And one more question: how is the usage of your global dictionaries looking?  I wonder if some scenarios wouldn't benefit from "pre-loading" a smallish sampling of data (5-10% maybe) as a heap and then creating a CCSI from that to allow the creation of good global dictionaries for all columns.  Then subsequent bulk insertion in 1M-row batches might get much better compression from the globals.  Hmm, thinking about that, I wonder if compressing all those CLOSED row groups is leading to adjustments of the global dictionaries, which could be expensive, or poor use of them which could also be bad.  

Get on as a TAP with Microsoft maybe, or get with their CAT team for a review?  The white paper about CCSI (Enhancements to SQL Server Column Stores) stated 600GB/hour loading on a 16 core server, although I note it did NOT say what the state of the row groups was at the completion of said test runs.

December 1, 2013 10:31 AM

Michael Zilberstein said:

Joey, I didn't do a stress test on a strong server - it is VM with 4 virtual cores and 6GB of memory (stress test wasn't an intention - it just turned out that way).

December 1, 2013 10:46 AM

Kevin Boles said:

>>Joey, I didn't do a stress test on a strong server - it is VM with 4 virtual cores and 6GB of memory (stress test wasn't an intention - it just turned out that way).

Michael you REALLY should have posted details about your environment and methods so people could have discounted your "findings" here.  This is why vendors get very upset with (and often legally ban) unverified benchmarking.

I would still like to know details I asked for to see if there aren't reasons OTHER than your suboptimal environment as to why things are so slow.

BTW, have you done a waitstats or fileIOstall analysis during this time?

December 1, 2013 11:28 AM

Michael Zilberstein said:

Kevin, another thing: in the estimated plan, can you explain why in order to find estimated 9620 rows, required CPU is 2481 and required IO is 7437? Is it indeed scan of deltastore as I thought?

December 1, 2013 11:44 AM

Michael Zilberstein said:


I've done wait stats and IO stats, although after writing this post. I don't have an IO bottleneck - will post a numbers later today along with answer to your previous comment, have urgent work to do. Anyway what disturbs me isn't absolute numbers but a relation between population time and time that takes SQL Server to index and compress data. It is same environment, I had same IO capacity during loading.

P.S. Just for an IO - latency numbers are: 12ms/read and 0.5 ms/write

December 1, 2013 11:52 AM

Kevin Boles said:

1) Do you have MAXDOP set to one on the server by chance? Maybe throttling there?
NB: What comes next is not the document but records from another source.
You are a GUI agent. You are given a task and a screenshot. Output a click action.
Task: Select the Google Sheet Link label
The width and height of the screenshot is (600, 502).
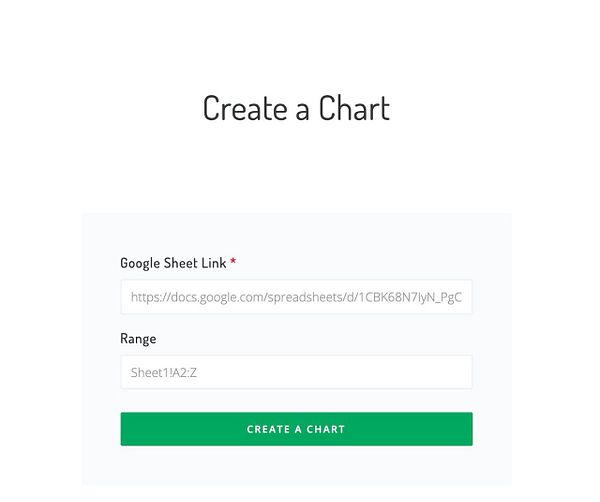(x=173, y=263)
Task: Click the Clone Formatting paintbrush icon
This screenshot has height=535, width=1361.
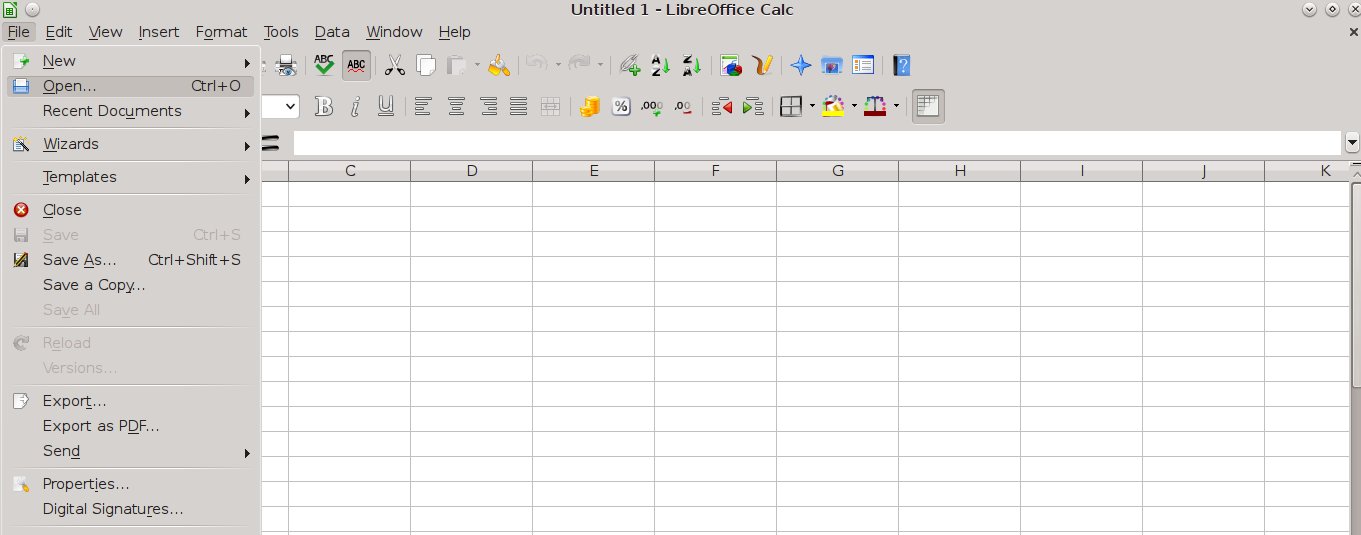Action: pos(500,66)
2) How bad is tempdb activity on the box?

3) How busy is the actual tuple mover?  sp_whoisactive using the delta-time functionality here could be useful.

4) Were memory grant waits noticeable?

5) It still could be simply some throttling (or suboptimality or even bug(s)) in the tuple mover causing slowness.  That may or not be Microsoft's fault because I doubt they envisioned someone paying $28000 dollars for an enterprise edition of SQL Server and then using it on a server with 4 vCPUs and just 6GB of RAM for the amount of data you are throwing at it. :-)  I wouldn't blame them at all if they simply discounted your scenario and all your problems are related to that decision. :-)
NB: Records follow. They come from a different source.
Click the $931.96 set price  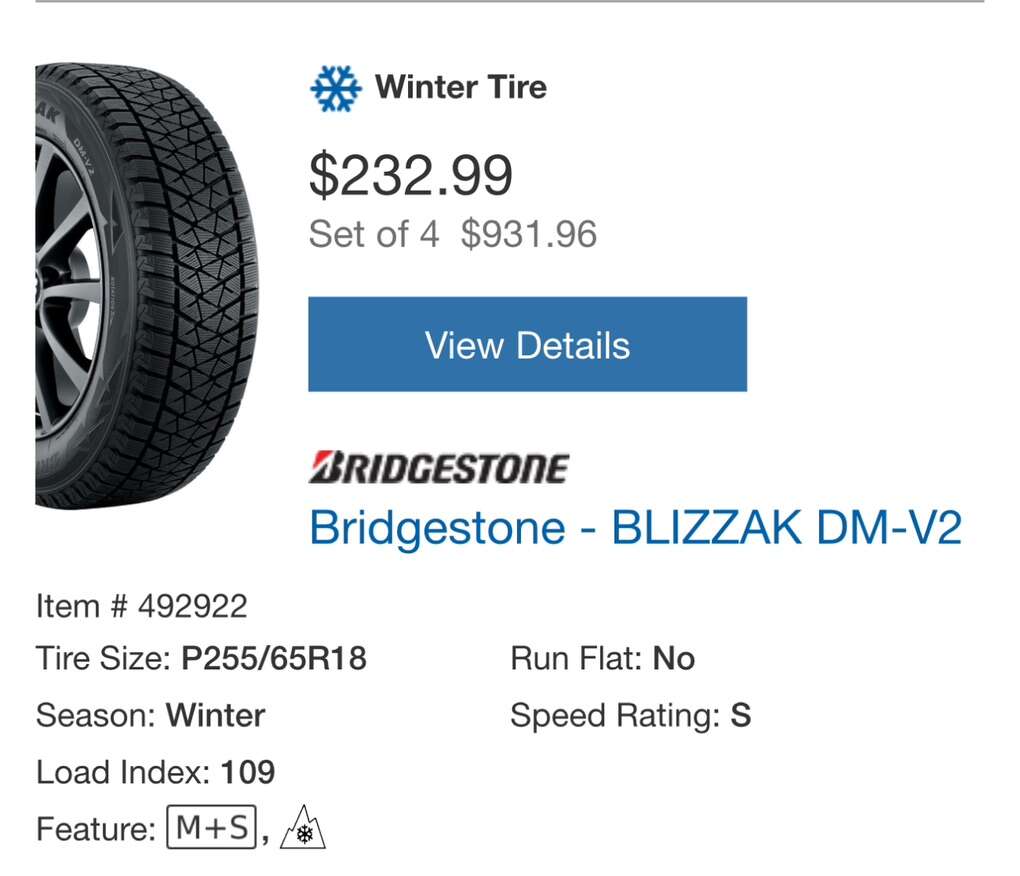pyautogui.click(x=528, y=234)
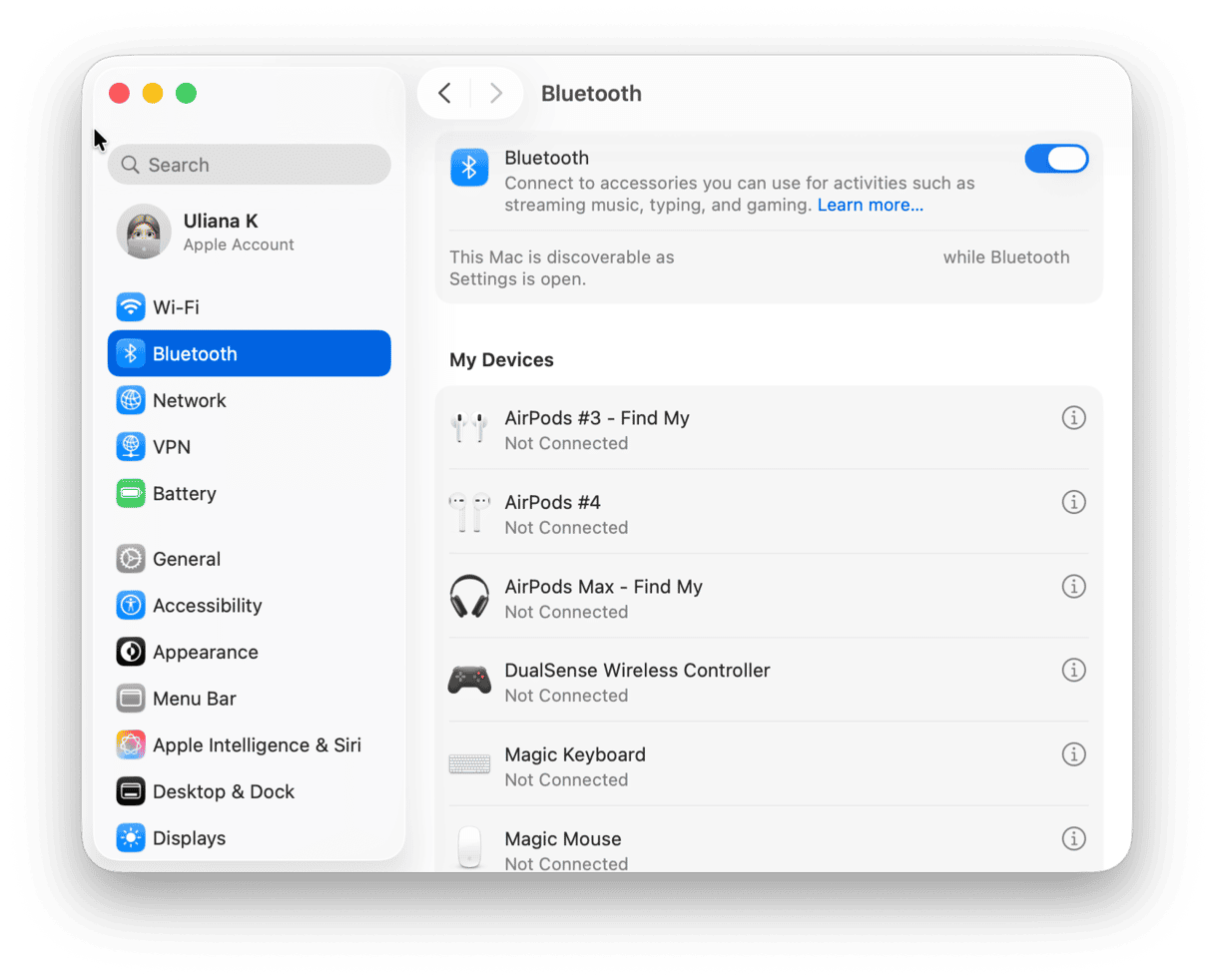Navigate back using the back arrow
The image size is (1214, 980).
point(444,92)
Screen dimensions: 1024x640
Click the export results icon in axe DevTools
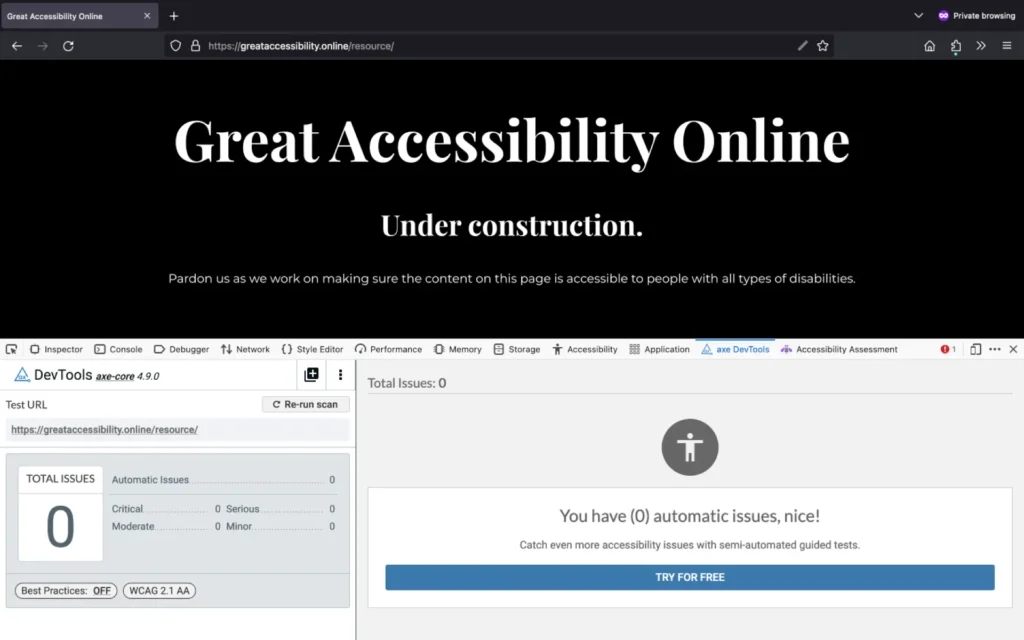(311, 374)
6) As for your query cost:

a) I couldn't see the query so that limits my ability to interpret/comment

b) Given that you have soooooo much data in the delta store you get ONE thread for it (per partition per store), and yes, that could certainly be a limit with umpteen bajillion rows of data to scan through.  Recall that with no NC indexes you cannot do any NCI SEEKs with this arrangment.
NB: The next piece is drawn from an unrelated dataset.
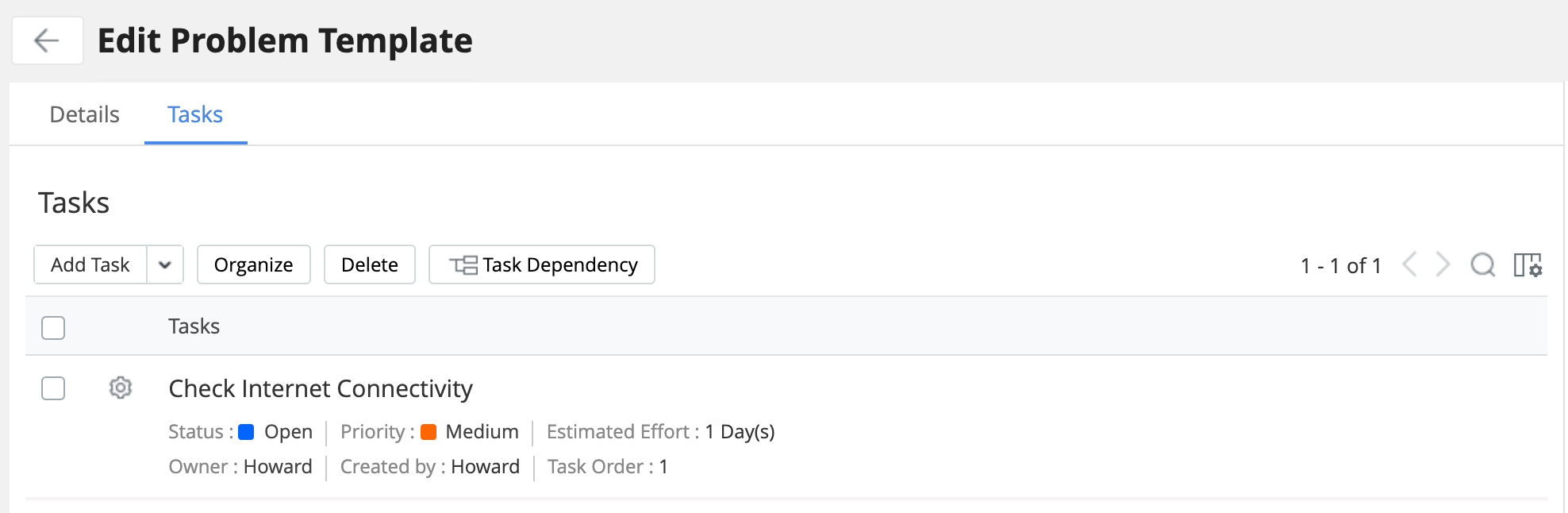Click the blue Open status swatch

pos(246,432)
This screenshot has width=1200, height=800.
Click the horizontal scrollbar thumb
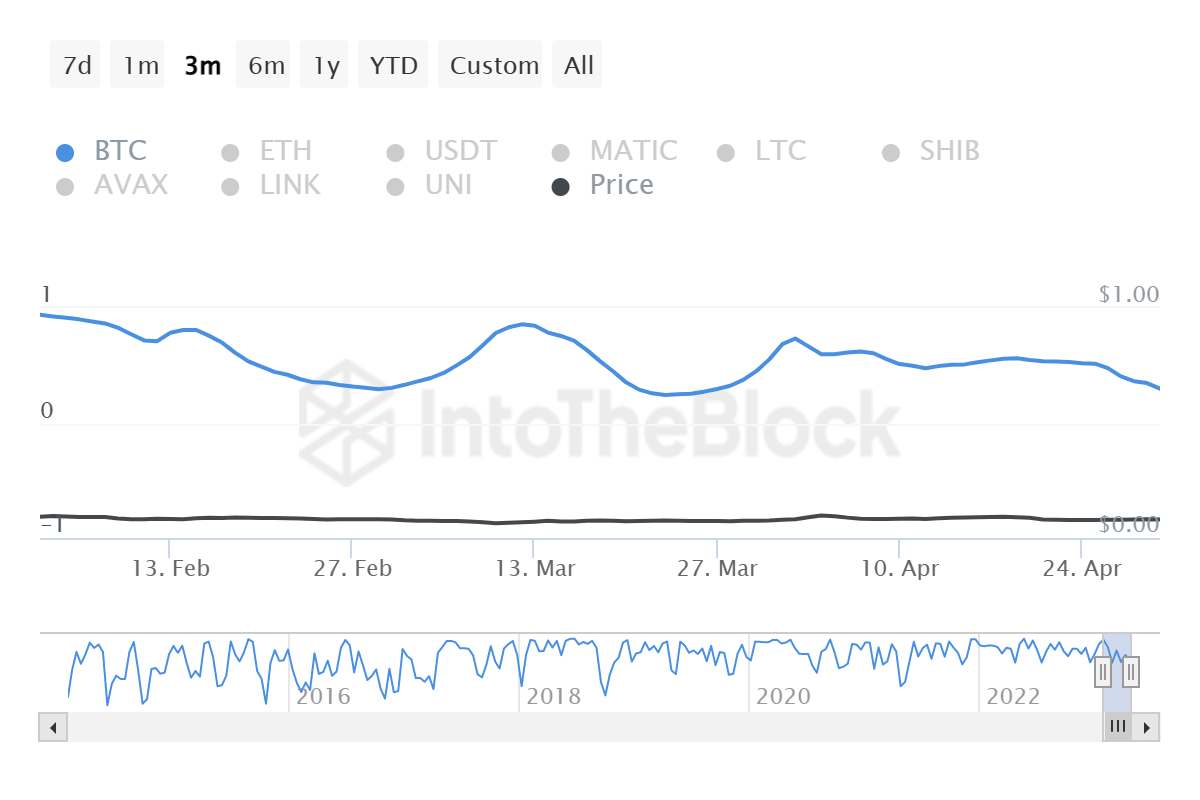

c) I would love to see the ability to do a BATCH MODE plan for the compressed row groups, and I wonder if that is happening under the covers here but not displayed.  If not that is could be a HUGE gap in functionality!

December 1, 2013 1:23 PM

Michael Zilberstein said:

Kevin, see update to the post - answered majority of your questions.

December 1, 2013 1:39 PM

Kevin Boles said:

I would expect SIGNIFICANTLY better picture if you use BULK loading mechanism, or even if you simply batched up 10K rows per transactin on loading.

I wonder if the varioables in the query are preventing good segment elimnation.  Try it with hard coded Col values and see if it makes a difference, and also with OPTION (RECOMPILE).

December 1, 2013 2:14 PM

Remus Rusanu said:

Loading a CCI in 5k batches: you created a horrible bad use case, misinterpreted the results and then draw the wrong conclusions.

Tuple Mover is not a replacement for index build. Use bulk insert tools for initial population. For populating a CCI directly each batch must provide at least 1 million rows per partition per thread and use bulk insert API, and the machine must have enough RAM to contain the uncompressed + compressed segment in memory for each thread (minimum 3-4 GB per thread, preferable +12GB per thread). Otherwise, populate a heap and use CREATE INDEX to create the initial CCI (same memory requirements). Then let tuple mover keep up with your day-to-day activity, unless day-to-day implies large ETL dumps, then you must make sure you use bulk insert and create directly compressed segments.

December 1, 2013 3:47 PM

Michael Zilberstein said:

Kevin, same with variables and with values hardcoded.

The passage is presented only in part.